The microbiome controls immune system fitness

Working alongside colleagues in Mainz, Bern, Hannover and Bonn, researchers from Charité - Universitätsmedizin Berlin, the Berlin Institute of Health (BIH) and the German Rheumatism Research Center Berlin (DRFZ) were able to show how the microbiome helps to render the immune system capable of responding to pathogens. If microbiome-derived signals are absent, relevant mediators are not released, resulting in a failure to activate metabolic processes in certain immune cells. According to the researchers' report, which has been published in Cell, this leaves the relevant cells without the necessary fuel to mount an immune response.

Residing in environmental interfaces, the body's epithelial tissues represent potential gateways for pathogens. These tissues are also naturally colonized by a complex community of bacteria, viruses, fungi and parasites known as the microbiome. It is likely that, during the course of evolution, permanent interactions with these microorganisms resulted in the development of robust signaling pathways that protect the body. A team of researchers led by Prof. Dr. Andreas Diefenbach, Director of Charité's Institute of Microbiology, Infectious Diseases and Immunology, have been studying the microbiome's role in the body's immune response against harmful pathogens and the resulting effects on signaling pathways.

Presence of an infection triggers the body's immune response. A key role in this process is played by conventional dendritic cells (CDCs). These form part of the body's innate immune system and carry a range of pattern recognition receptors that enable them to detect invading pathogens quickly. The cells' initial response involves the release of cytokines, signaling proteins that attract immune cells to the site of infection. At the same time, these cells also use phagocytosis to engulf and digest invasive pathogens, after which they present individual particles as antigens on their cell surface. This, in turn, leads to the activation of T cells, which form part of the adaptive immune system, and results in a targeted immune response. In contrast, when T cell activation is triggered by CDCs presenting endogenous antigens, it leads to a faulty and undesirable immune response and results in autoimmune diseases.

The team of researchers led by Prof. Diefenbach found that CDCs are incapable of triggering immune responses in sterile conditions (i.e., in germ-free mice). The researchers concluded that CDCs must receive information while the cell is in its basal state, which is characterized by the absence of infection, and that this information must derive from the microbiome. These microbiome-derived signals prime CDCs for a future response against pathogens.

"We want to understand the nature of the microbiome's continuous effects on CDC function," says Prof. Diefenbach. "In this study, we were able to show that in their basal state, these specialist immune cells are subject to the uninterrupted microbiome-controlled signaling of type I interferons (IFN-I)."

Interferons are cytokines, special signaling molecules known to play a role in antiviral activity. "Until now, we had known only little about the role of IFN-I in the basal state. CDCs that do not receive this IFN-I signaling during the basal state cannot fulfill the physiological functions they perform as part of the body's fight against pathogens," says the microbiologist. Study results suggest that the microbiome controls the immune system's fitness. It exerts this control by bringing the immune system to a state of 'readiness' in order to speed up its response to pathogens.
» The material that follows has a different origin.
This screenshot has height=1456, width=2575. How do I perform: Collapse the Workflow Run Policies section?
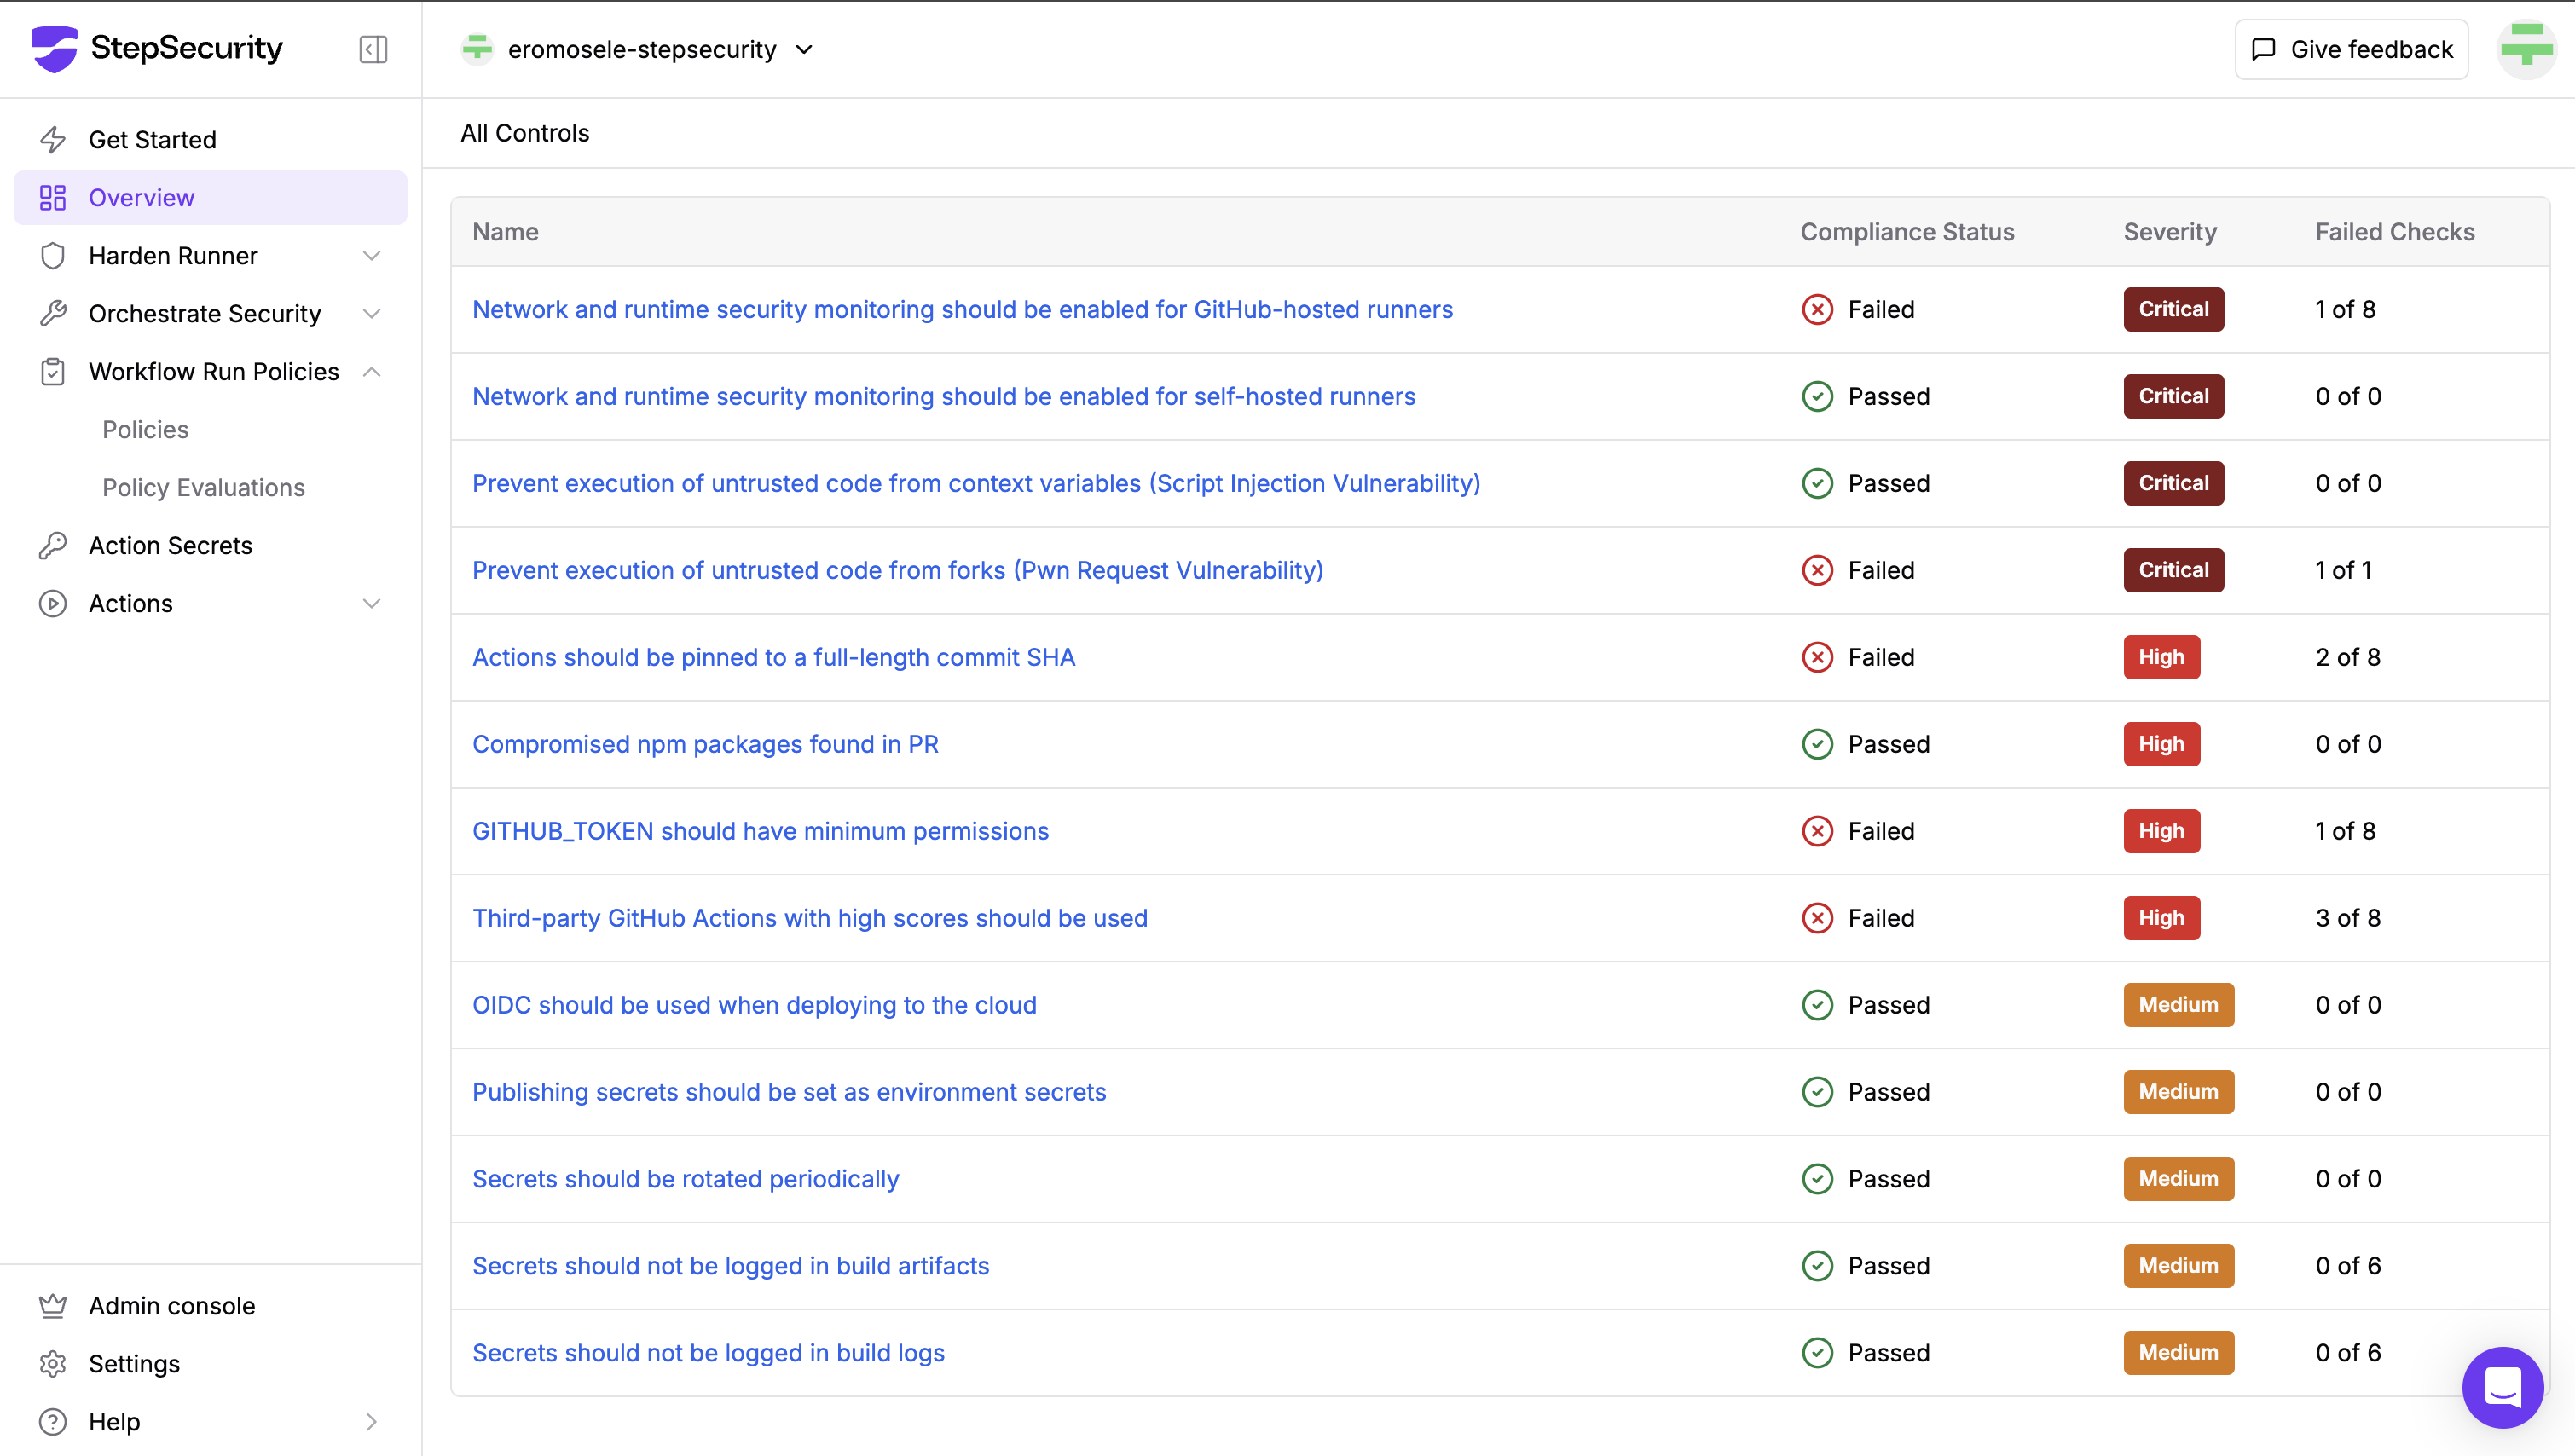[371, 372]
The researchers used various animal models to gain insight into the manner in which the microbiome-controlled IFN-I primes basal-state CDCs for future combat. Using sequencing technology, the researchers were able to compare the epigenomes and transcriptomes of CDCs from germ-free animals with those of control animals and animals deficient in IFN-I receptors. The researchers wanted to know what happens at the molecular level in CDCs when they are no longer exposed to IFN-I.

Describing the researchers' observations, the study's first author, Laura Schaupp, says, "Interestingly, when we looked at CDCs from germ-free animals and those without IFN-I signaling, we were able to observe low levels of expression among genes involved in the mitochondrial respiratory chain. Further analyses revealed that the cellular metabolism of CDCs from germ-free animals is dysfunctional, making them unable to initiate an immune response. The cells effectively lack the fuel needed to respond to pathogens." This suggests that the microbiome is of crucial importance to the functioning of CDCs. It appears essential to the ability of CDCs to mount an effective response to bacterial or viral infections, including responses mediated by T cells.

The researchers' findings may contribute to the development of new therapeutic approaches. Many autoimmune diseases such as systemic lupus erythematosus are caused by an increased production of IFN-I. Other studies have shown that the microbiome influences the effectiveness of checkpoint inhibitors in cancer immunotherapies. "These phenomena will continue to be of great interest to us," says Prof. Diefenbach. "For instance, is it possible to change the composition of the microbiome in such a way as to reduce the availability of IFN-I, thereby exerting a positive influence on autoimmune diseases? Or might it be possible to improve responses to cancer immunotherapies by exerting a positive influence on the underlying IFN-I production?" The team of researchers now plan to conduct further studies that will explore these questions.